[h=2]Matt McMurry: From school to Le Mans[/h] Tuesday, 13 June 2017
By Marshall Pruett / Images by Vision Sports Agency, Trienitz/LAT
When it comes to pre-event Le Mans preparations, Matt McMurry is in a world of his own.
While most of the 150-plus drivers spent untold hours in the gym, liaising with their engineers, and making final fitment checks inside their cars over the past week, the 19-year-old American LMP2 racer was busy lifting a different type of weights and completing an endurance race from Southern California to Arizona.
"I moved out of my dorm on Thursday, drove seven hours to Phoenix, unpacked, and now I'm packing for Le Mans," the student-athlete told
RACER.
Forget camping out on the Le Mans simulator, or living a pampered life with personal assistants and trainers: McMurry has spent the year cramming for exams at UC Irvine and sprinting to ELMS races.
With his aerospace and mechanical engineering studies completed until school resumes after summer, McMurry is finally free to place his full concentration on the 24 Hours of Le Mans with the Portuguese Algarve Pro Racing team, where he'll share the No. 45 Ligier JS P217-Gibson with Vincent Capillaire and Mark Patterson.
Along with his ELMS/Le Mans duties, McMurry is also part of the Park Place Motorsports IMSA GT Daytona team (
pictured below at Daytona) as its third driver for the long-distance races, which means partying and all the other norms of college life between semesters will be replaced with racing around the globe.

Ambition, as you might have surmised, isn't lacking within McMurry.
"It's all sort of crazy, since I'm only going to be home this summer for two weeks after Le Mans," he said. "After the Watkins Glen IMSA race with Park Place (on July 2), I'm heading to Portugal for the summer to live with the Algarve Pro team in the Albufiera area. I'm looking forward to working on the car, as well as a load of testing and having an easier take-off place for the ELMS rounds."
McMurry made history in 2014 as the youngest driver to compete at the 24 Hour of Le Mans. At 16, he impressed as an LMP2 newcomer, and with more seasoning to draw from, McMurry is now among the featured drivers in the packed class. With 25 cars in LMP2, almost half the overall field is represented in the category, and for those who intend to win, the sheer volume of cars to contend with is a nightmare.

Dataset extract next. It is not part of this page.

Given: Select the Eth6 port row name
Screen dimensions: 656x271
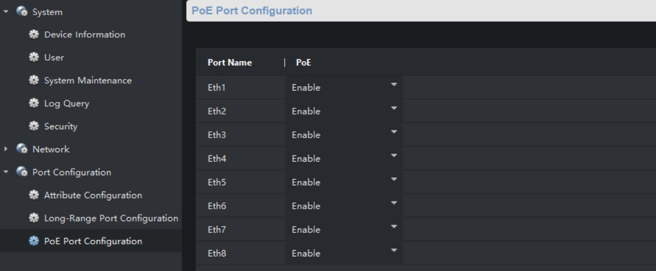Looking at the screenshot, I should (217, 206).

The odds for each LMP1 entry is favorable; with only six cars, there's a 1:6 chance of victory. LMP2's 1:25 odds are downright silly.
"Since the LMP675/LMP2 era started in 2000, there have never been more cars in this class, and all 25 cars are new 2017-spec LMP2s that are significantly faster than last year's cars due to increased power and downforce," he said. "Just at the Test Day, when the track is dirty and slow, last year's LMP2 qualifying times were smashed by over seven seconds! It's the heyday for the class, and I wouldn't be surprised to see an LMP2 crack the top five overall – and maybe even better if the LMP1s slip."
The recent Le Mans test day also revealed a clear delineation within the LMP2 class. For those who are armed with the ORECA 07 chassis or its Alpine A470 derivation, life is good. For everyone else, including McMurry's Algarve team with its Ligier JS P217, the gap to ORECA – a giant 3.7 seconds – could split the class into first- and second-tier outcomes.
"For my team, our efforts during the practice and qualifying will be focused on improving our top end speed," said McMurry, whose hopes of using of a new low-drag kit for the JS P217s were dashed over the weekend by the Le Mans organizers. "All of the Ligiers have been struggling for top end all season long in the ELMS. We've been able to be competitive in the short track sprints because the Ligier has had superior tire wear. At Le Mans, however, tire wear isn't as drastic, and the top speed advantage that the ORECAs have over us really compounds with the miles and miles of straightaways."